Mery Lucana – Stati d’Animo
Ci sono “tocchi” che dicono più di tante parole.
Ci sono “tocchi” che dicono più di tante parole.
Un prato fiorito in primavera riempie sempre la nostra anima di gioia, con la consapevolezza che la vita comunque sempre si rinnova, lasciandosi alle spalle le amarezze.
È bello la sera abbracciare la persona che ami e scoprire che non tutte le stelle stanno nel cielo.

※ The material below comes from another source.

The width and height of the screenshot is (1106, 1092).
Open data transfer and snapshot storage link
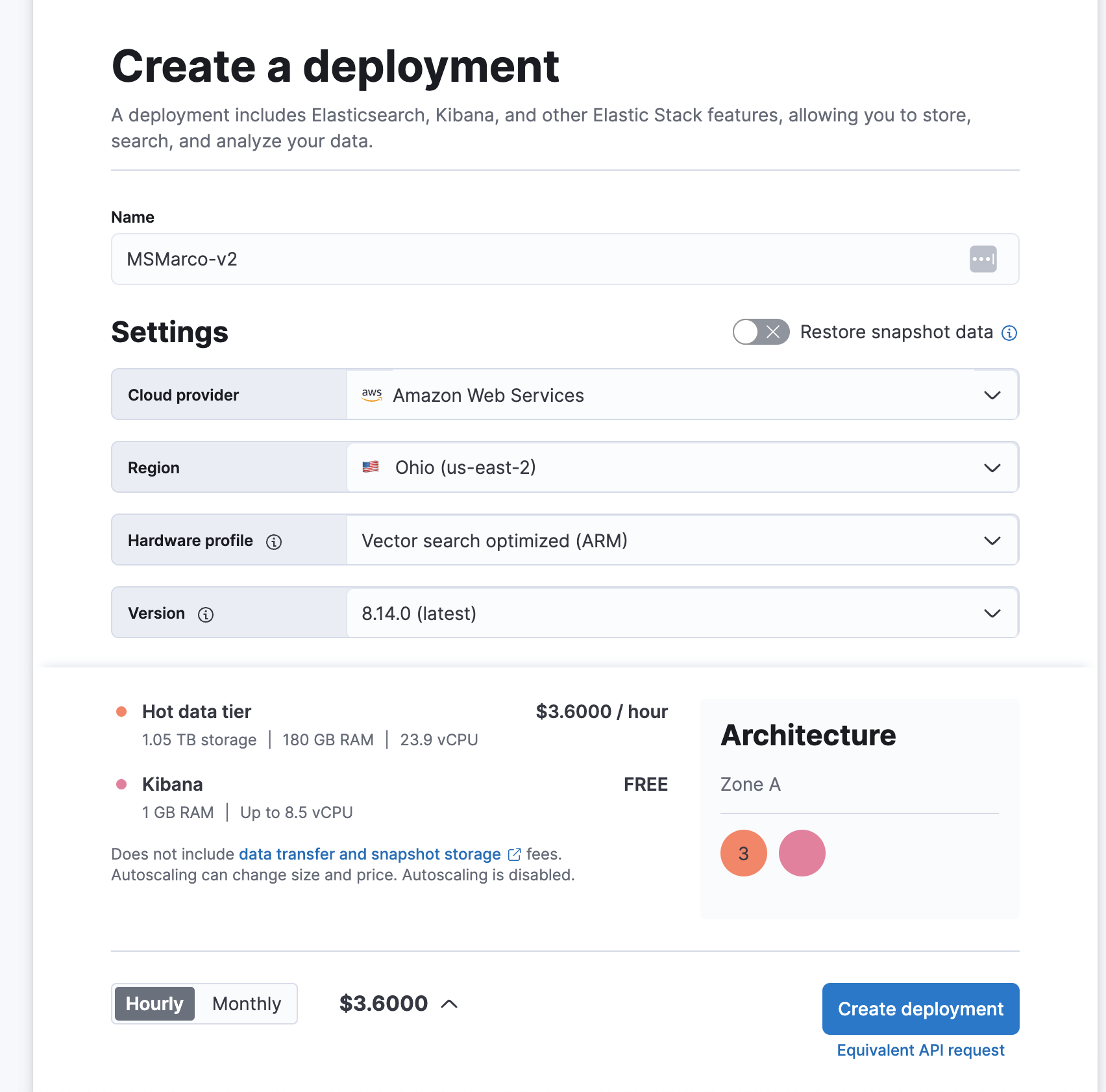point(370,854)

Ogni volta che un sole più splendente illumina il mondo è come se anche l’anima tornasse alla vita, disperdendosi nella forte e calda dolcezza di quei raggi… e il dolore rimane un ricordo lontano.
E quando arriva la sera c’è silenzio nel mio cuore, un silenzio che mi fa sognare, mi accarezza l’anima e mi fa sperare che ogni mio pensiero arrivi a te, lieve è la mano con cui ti accarezzo, tenero è l’abbraccio con cui ti stringo, forte e l’amore che nutro per te.
Ho tutto scritto sulla schiena. I mille rifiuti tra i reni, le impossibilità sulle scapole, l’ansia che scende dalla nuca a seguire le vertebre tra i suoi anelli e vi scivola in mezzo come nastro di raso finissimo; la paura che mi fa un giro di morte, da fianco a fianco, a cingermi saldamente. La paura. È un gioco diabolico il suo. Occhi sbarrati che, se anche volessi chiuderli per difendermi, non potrei. Non posso. Mi resta solo di voltarmi di spalle e continuare queste mie scritture, incise con bisturi dilanianti e sferzate crudeli. Poi, si rigenera. Pelle diafana ed elegante. Allontanarsi, dondolando.
Le lacrime servono solo a rovinare il trucco.